Data supplied below:

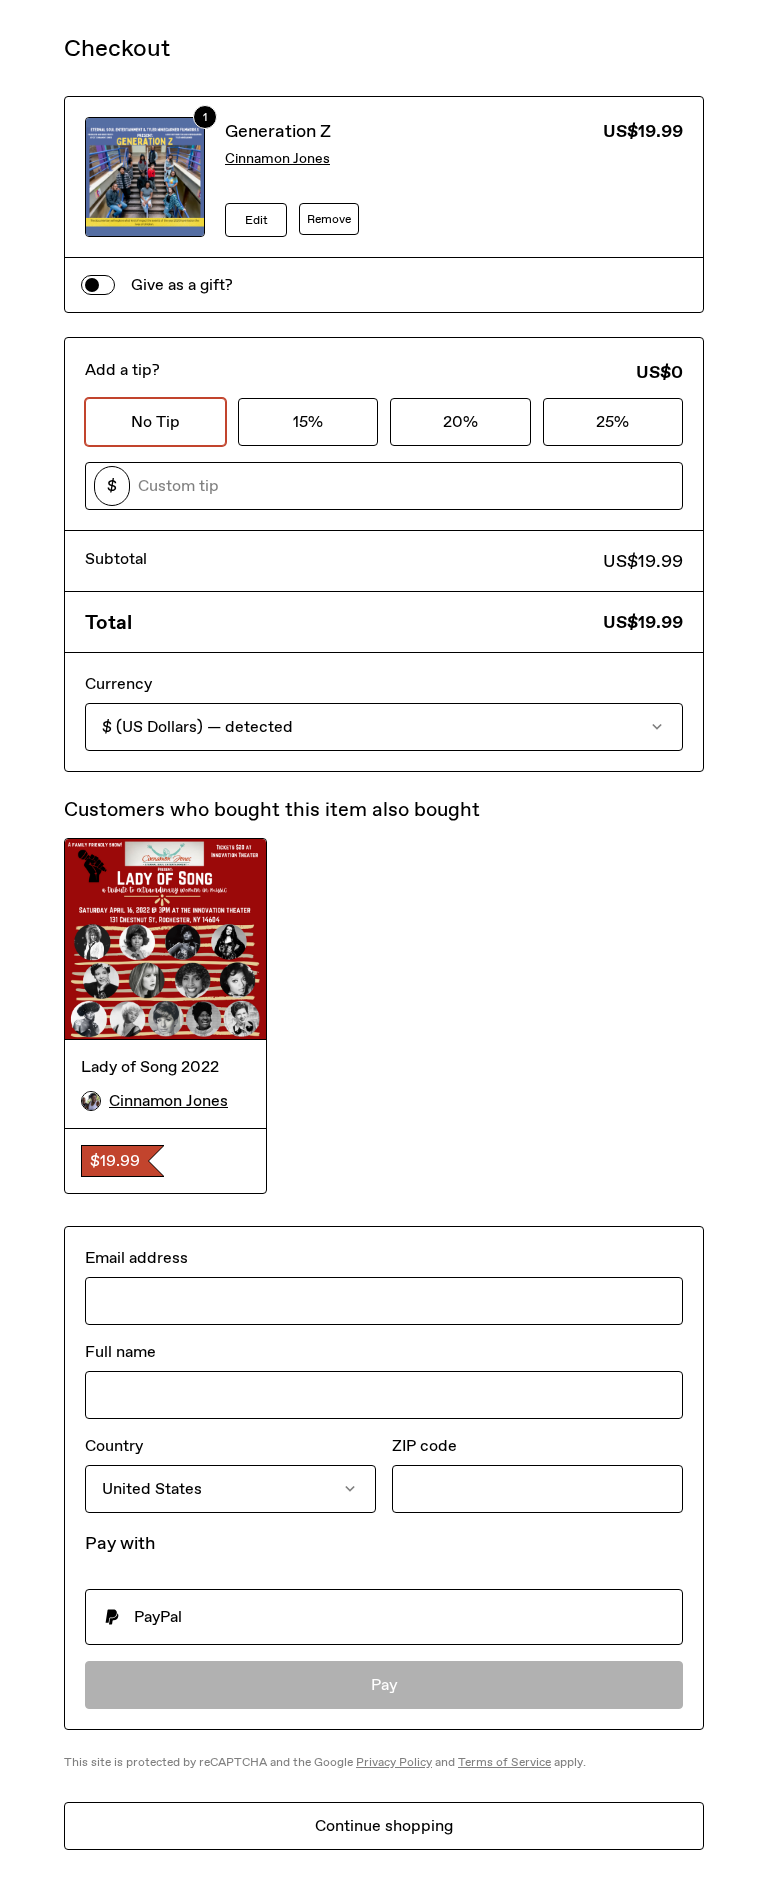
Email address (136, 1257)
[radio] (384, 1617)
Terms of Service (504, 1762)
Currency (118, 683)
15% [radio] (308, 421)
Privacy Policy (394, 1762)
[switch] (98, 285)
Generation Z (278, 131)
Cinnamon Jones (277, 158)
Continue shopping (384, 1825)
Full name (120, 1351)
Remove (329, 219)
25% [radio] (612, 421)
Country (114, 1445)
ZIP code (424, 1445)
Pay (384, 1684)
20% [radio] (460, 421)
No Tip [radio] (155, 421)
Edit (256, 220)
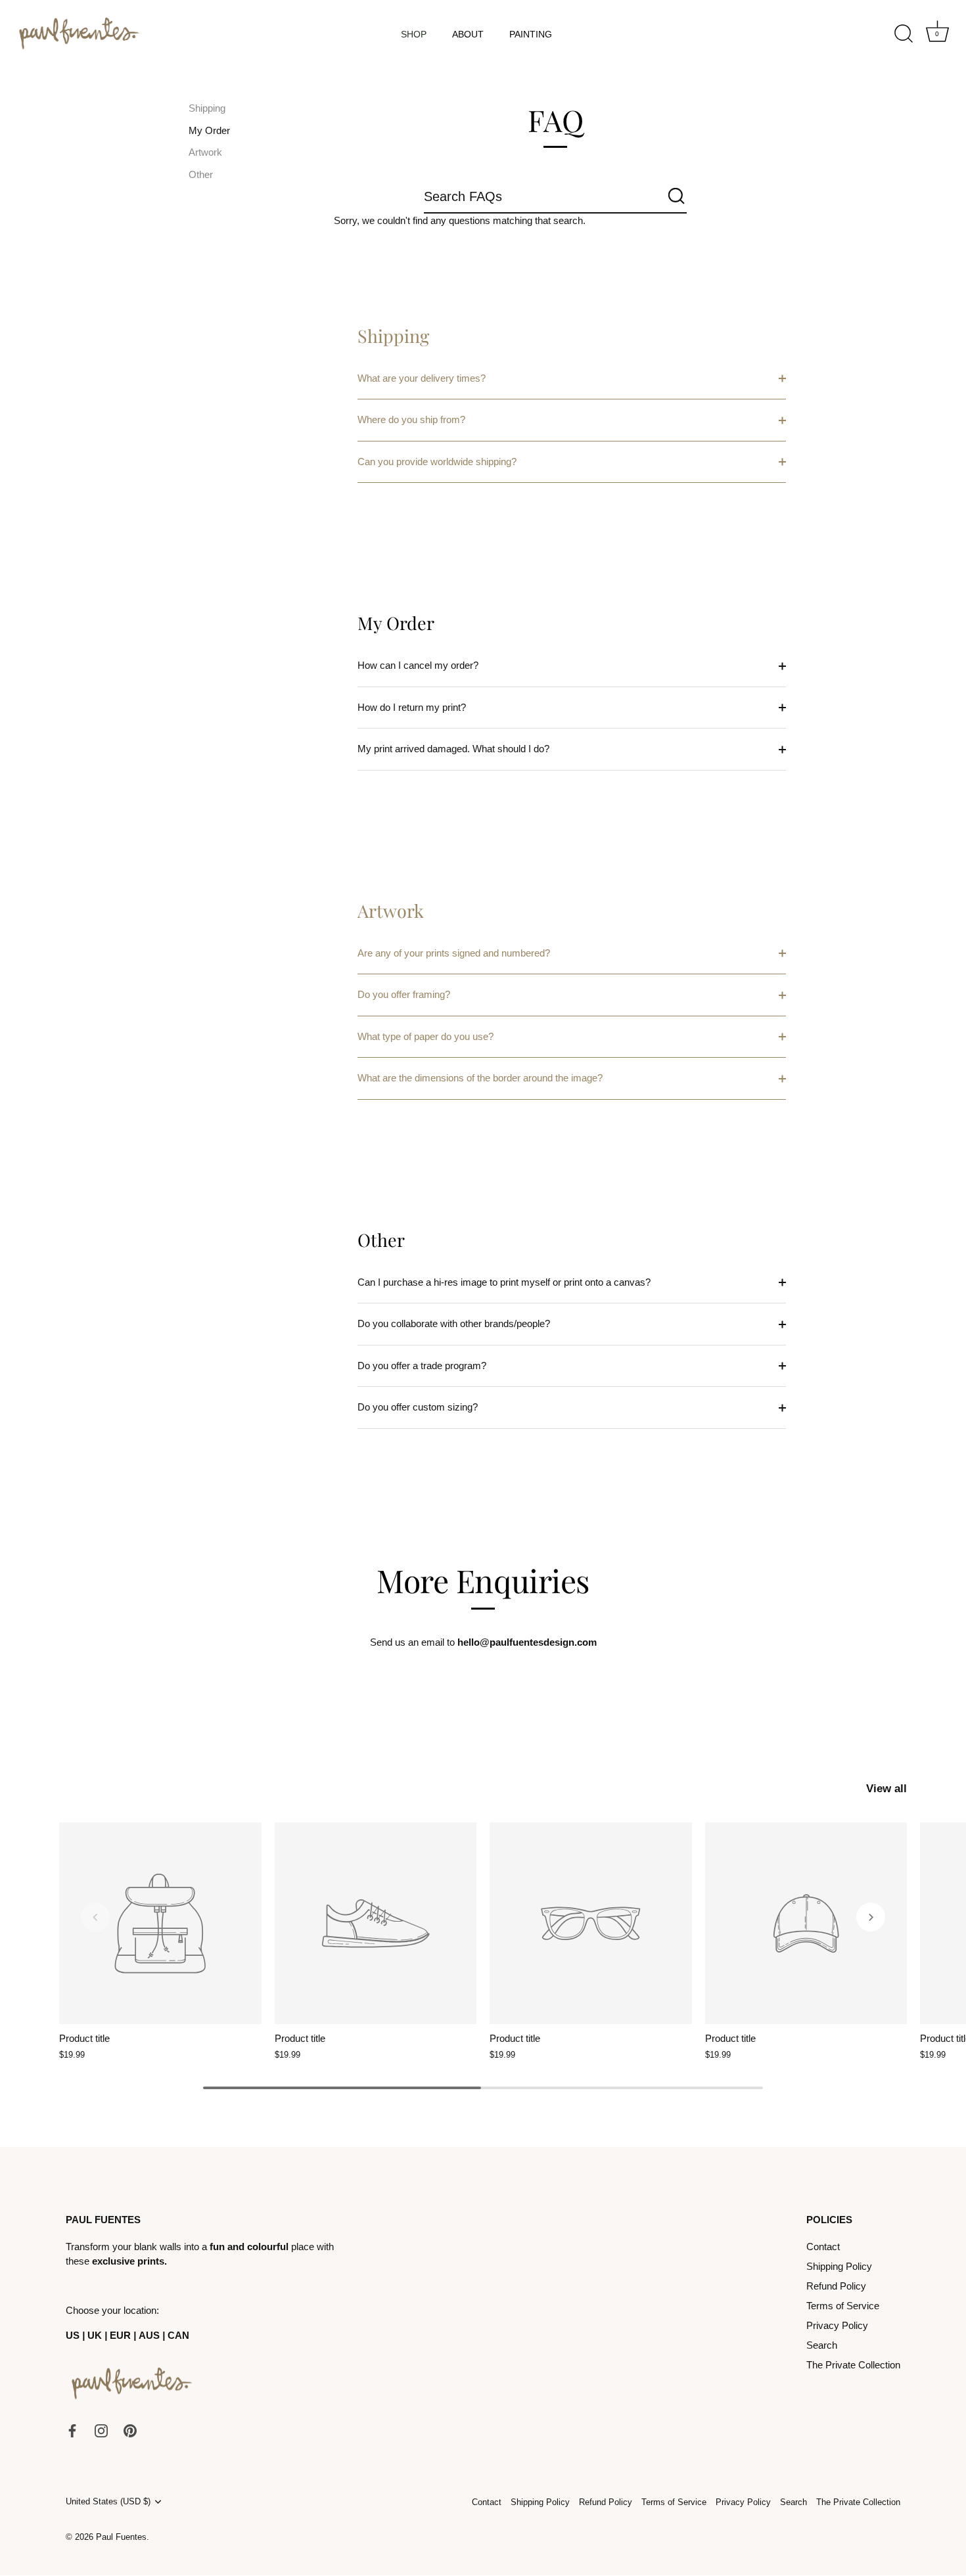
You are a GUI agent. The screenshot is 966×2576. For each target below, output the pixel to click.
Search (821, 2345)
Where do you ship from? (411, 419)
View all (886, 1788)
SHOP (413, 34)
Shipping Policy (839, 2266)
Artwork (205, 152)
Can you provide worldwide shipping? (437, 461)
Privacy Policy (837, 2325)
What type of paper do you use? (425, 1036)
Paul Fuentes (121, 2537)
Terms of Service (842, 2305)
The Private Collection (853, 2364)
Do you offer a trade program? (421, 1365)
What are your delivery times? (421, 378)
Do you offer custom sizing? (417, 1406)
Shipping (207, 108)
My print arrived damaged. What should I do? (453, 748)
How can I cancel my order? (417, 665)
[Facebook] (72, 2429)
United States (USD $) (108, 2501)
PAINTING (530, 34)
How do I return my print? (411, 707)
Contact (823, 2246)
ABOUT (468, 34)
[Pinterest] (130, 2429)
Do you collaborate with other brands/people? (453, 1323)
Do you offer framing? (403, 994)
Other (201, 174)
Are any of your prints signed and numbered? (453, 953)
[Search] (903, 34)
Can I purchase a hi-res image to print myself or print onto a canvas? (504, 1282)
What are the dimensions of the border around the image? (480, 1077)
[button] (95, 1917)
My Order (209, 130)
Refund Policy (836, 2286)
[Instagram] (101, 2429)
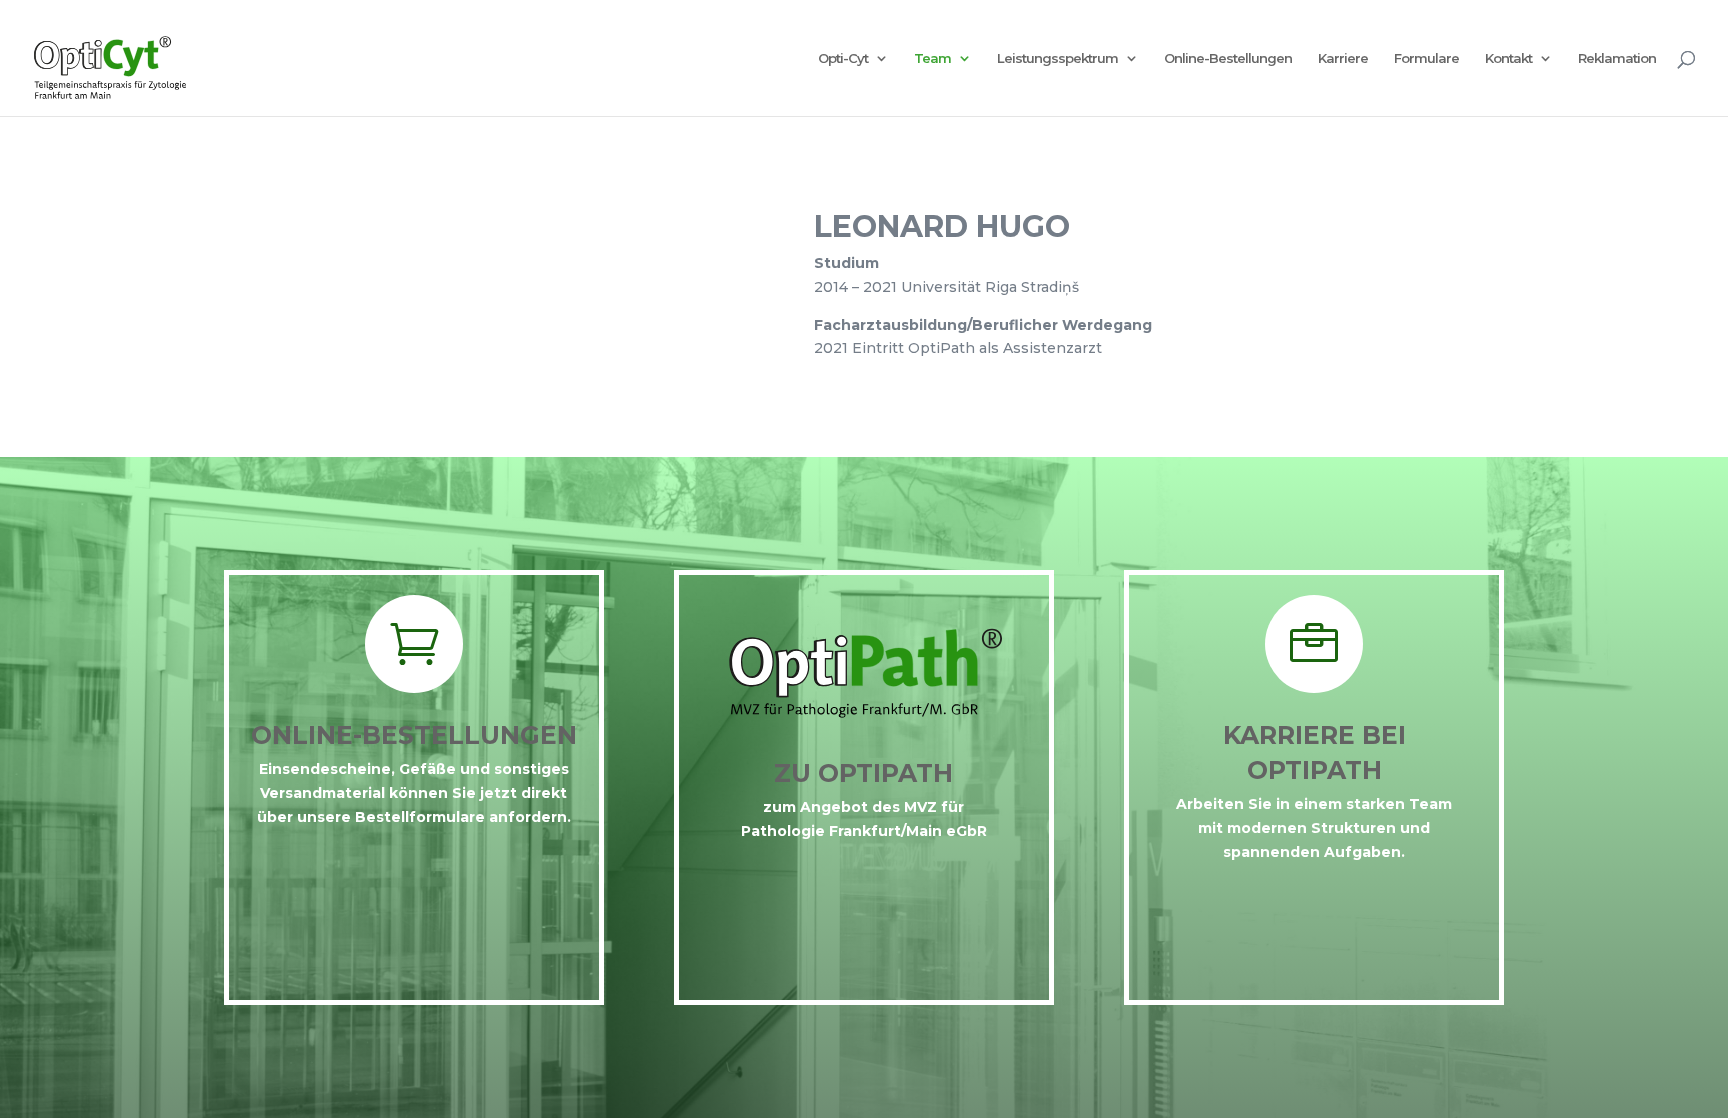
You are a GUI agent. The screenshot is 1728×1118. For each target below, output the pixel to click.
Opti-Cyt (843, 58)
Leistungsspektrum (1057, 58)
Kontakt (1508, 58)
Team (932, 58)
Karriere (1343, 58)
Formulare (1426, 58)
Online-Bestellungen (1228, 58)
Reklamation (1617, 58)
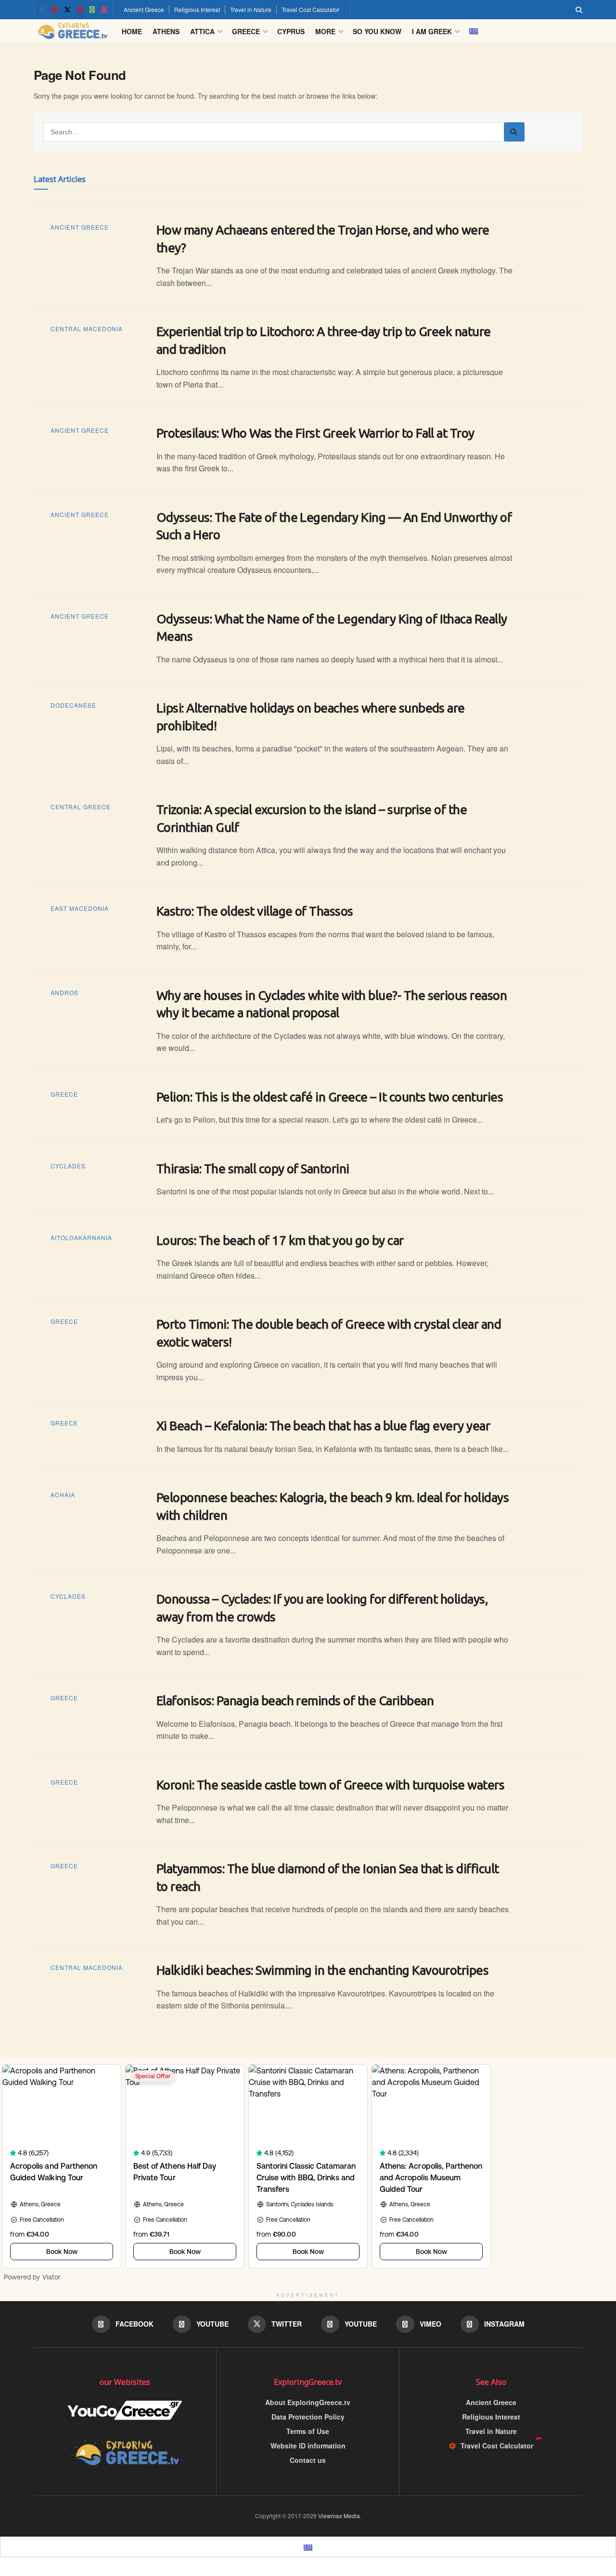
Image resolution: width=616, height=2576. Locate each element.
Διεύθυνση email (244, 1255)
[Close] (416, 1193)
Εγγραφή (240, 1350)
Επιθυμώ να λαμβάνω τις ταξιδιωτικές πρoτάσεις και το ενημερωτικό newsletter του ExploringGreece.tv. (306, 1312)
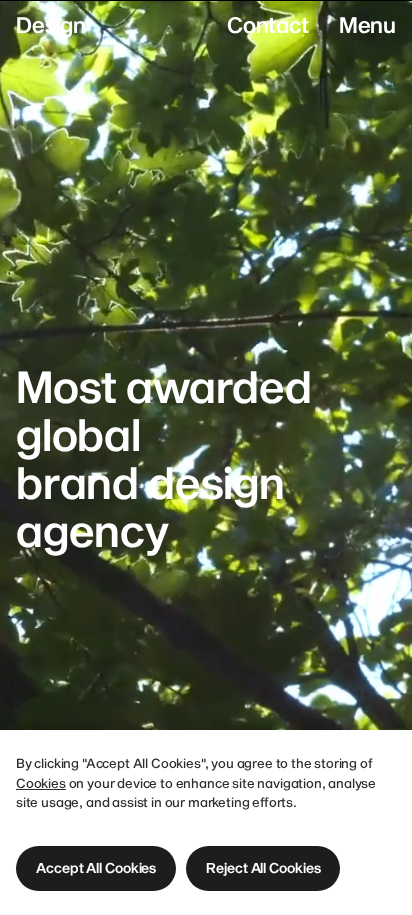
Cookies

End of Data supplied.

**About this task**.
What's needed is an exact copy of the lines above from the one with "Pay (384, 1684)" through the one with "Image resolution: width=616, height=2576.", both included; the pictures stay out.

**The answer**.
Pay (384, 1684)
20% [radio] (460, 421)
No Tip [radio] (155, 421)
Edit (256, 220)
You are a GUI agent. The screenshot is 966×2576. For each target below, output the pixel to click.
Search (821, 2345)
Where do you ship from? (411, 419)
View all (886, 1788)
SHOP (413, 34)
Shipping Policy (839, 2266)
Artwork (205, 152)
Can you provide worldwide shipping? (437, 461)
Privacy Policy (837, 2325)
What type of paper do you use? (425, 1036)
Paul Fuentes (121, 2537)
Terms of Service (842, 2305)
The Private Collection (853, 2364)
Do you offer a trade program? (421, 1365)
What are your delivery times? (421, 378)
Do you offer custom sizing? (417, 1406)
Shipping (207, 108)
My print arrived damaged. What should I do? (453, 748)
How can I cancel my order? (417, 665)
[Facebook] (72, 2429)
United States (USD $) (108, 2501)
PAINTING (530, 34)
How do I return my print? (411, 707)
Contact (823, 2246)
ABOUT (468, 34)
[Pinterest] (130, 2429)
Do you collaborate with other brands/people? (453, 1323)
Do you offer framing? (403, 994)
Other (201, 174)
Are any of your prints signed and numbered? (453, 953)
[Search] (903, 34)
Can I purchase a hi-res image to print myself or print onto a canvas? (504, 1282)
What are the dimensions of the border around the image? (480, 1077)
[button] (95, 1917)
My Order (209, 130)
Refund Policy (836, 2286)
[Instagram] (101, 2429)
You are a GUI agent. The screenshot is 1728×1118. For each target below, output the pixel to click.
Opti-Cyt (843, 58)
Leistungsspektrum (1057, 58)
Kontakt (1508, 58)
Team (932, 58)
Karriere (1343, 58)
Formulare (1426, 58)
Online-Bestellungen (1228, 58)
Reklamation (1617, 58)
Image resolution: width=616, height=2576. Locate each element.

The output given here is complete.